Introduction
I have been so annoyed by applications that have a startup dialog which is Always on Top configured.
By start dialog I mean the annoying box that tells you what program you just opened (and probably opened on purpose so useless information), who the program is registered to (most likely you, more uselessness), and some other random application specific information. Some have loading bars that indicate startup progress, but otherwise they seem basically useless except to show that your program is actually starting (to prevent the user from opening 5 instances during the loading process because they think it’s not open yet).

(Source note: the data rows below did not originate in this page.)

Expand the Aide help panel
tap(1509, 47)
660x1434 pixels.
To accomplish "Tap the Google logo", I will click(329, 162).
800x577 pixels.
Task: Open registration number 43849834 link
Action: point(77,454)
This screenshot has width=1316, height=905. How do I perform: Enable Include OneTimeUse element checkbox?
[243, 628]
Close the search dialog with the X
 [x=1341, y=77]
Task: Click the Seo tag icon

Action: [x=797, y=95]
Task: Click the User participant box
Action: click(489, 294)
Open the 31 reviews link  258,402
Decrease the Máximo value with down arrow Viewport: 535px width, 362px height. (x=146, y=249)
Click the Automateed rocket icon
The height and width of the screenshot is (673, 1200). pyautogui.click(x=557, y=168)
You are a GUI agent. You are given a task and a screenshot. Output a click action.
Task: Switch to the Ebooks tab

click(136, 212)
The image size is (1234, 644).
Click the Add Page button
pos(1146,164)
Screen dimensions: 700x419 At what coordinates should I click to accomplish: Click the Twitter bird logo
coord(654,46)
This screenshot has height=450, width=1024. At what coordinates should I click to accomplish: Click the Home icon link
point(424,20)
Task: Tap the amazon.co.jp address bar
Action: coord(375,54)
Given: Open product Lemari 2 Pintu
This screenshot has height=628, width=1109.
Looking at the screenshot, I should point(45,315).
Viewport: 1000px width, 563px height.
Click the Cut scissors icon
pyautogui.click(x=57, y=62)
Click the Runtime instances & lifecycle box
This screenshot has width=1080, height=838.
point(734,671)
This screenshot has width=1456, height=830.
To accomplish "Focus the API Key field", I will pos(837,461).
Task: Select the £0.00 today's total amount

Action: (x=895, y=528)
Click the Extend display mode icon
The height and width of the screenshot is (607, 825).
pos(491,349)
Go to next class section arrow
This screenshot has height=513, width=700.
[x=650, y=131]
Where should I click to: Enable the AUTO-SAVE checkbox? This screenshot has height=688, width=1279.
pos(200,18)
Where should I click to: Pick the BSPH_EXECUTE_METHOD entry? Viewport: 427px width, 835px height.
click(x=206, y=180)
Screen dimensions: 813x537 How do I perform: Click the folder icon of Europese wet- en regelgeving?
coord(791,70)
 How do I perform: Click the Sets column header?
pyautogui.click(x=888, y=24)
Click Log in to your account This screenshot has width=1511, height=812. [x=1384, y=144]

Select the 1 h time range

The worst though is when this useless information is displayed over all the useful browsers and documents that I may be working on at the time, making me wait until the application is loaded before I can effectively work on something else again.
Most apps have the sense not to do this, but some still continue the practice.
Now that I’m done ranting…
My Question(s)
My question is..Why?
What is the point of all this?
Why does/did anyone ever do this?
What was the reasoning behind it?
Is anyone else annoyed by this?
Is there any benefit to the end user or developer to use this technique?
Should I ever use a startup dialog like this and when?
Anyone else have other comments/rants/suggestions to share with the community?
I share in your annoyance of Always-on-Top dialogs.
The use of the dialog is to let the user know that the application is actually doing something and hasn’t hung. Back in the day, when IO wasn’t as fast, it was reasonable to assume that the system is not very responsive while the application is doing its IO, so it was reasonable to bar the user from doing anything else while the application was loading.
Now that IO is faster and more concurrent, there isn’t a need for hogging the user’s focus and the start-up dialogs should simply be regular dialogs.
Since the main use of the dialog is to indicate application process, I like a visual indication, such as a progress bar. Eclipse does this well IMO.